Il 4 dicembre dello scorso anno un commando armato, composto da sei soggetti – di cui cinque ancora da identificare – fece irruzione nella gioielleria. I delinquenti armati fino ai denti – con pistole ma anche un fucile a canne mozze – entrarono nell’esercizio commerciale e minacciarono le due dipendenti.

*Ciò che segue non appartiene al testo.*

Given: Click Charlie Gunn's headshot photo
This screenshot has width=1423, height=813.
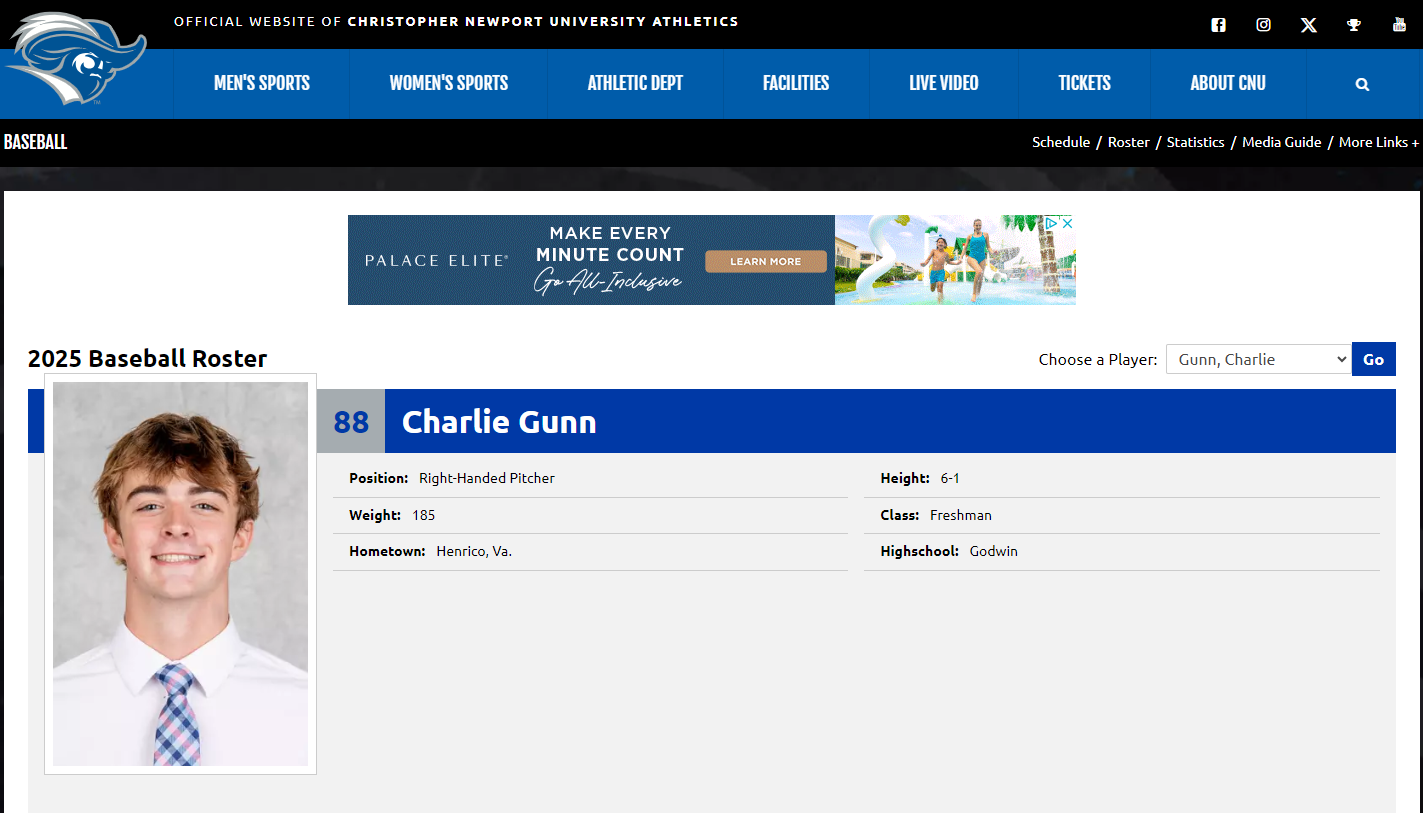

Nel frattempo, per bloccare le resistenze del proprietario gli legarono i polsi con delle fascette e lo imbavagliarono con del nastro adesivo. Il commerciante, secondo la ricostruzione degli inquirenti, fu inoltre picchiato brutalmente. Infine, i banditi per essere più convincenti esplosero colpi d’arma da fuoco contro le vetrine interne del negozio, portando via subito dopo preziosi per un valore di 250mila euro.
Secondo gli investigatori il 28enne di Mugnano sarebbe stato alla guida di un’auto, che faceva da apripista a quella in cui viaggiavano gli altri 5 ladri. Ad incastrarlo le telecamere di video sorveglianza, che lo avrebbero immortalato prima a Trentola Ducenta e poi a Giugliano.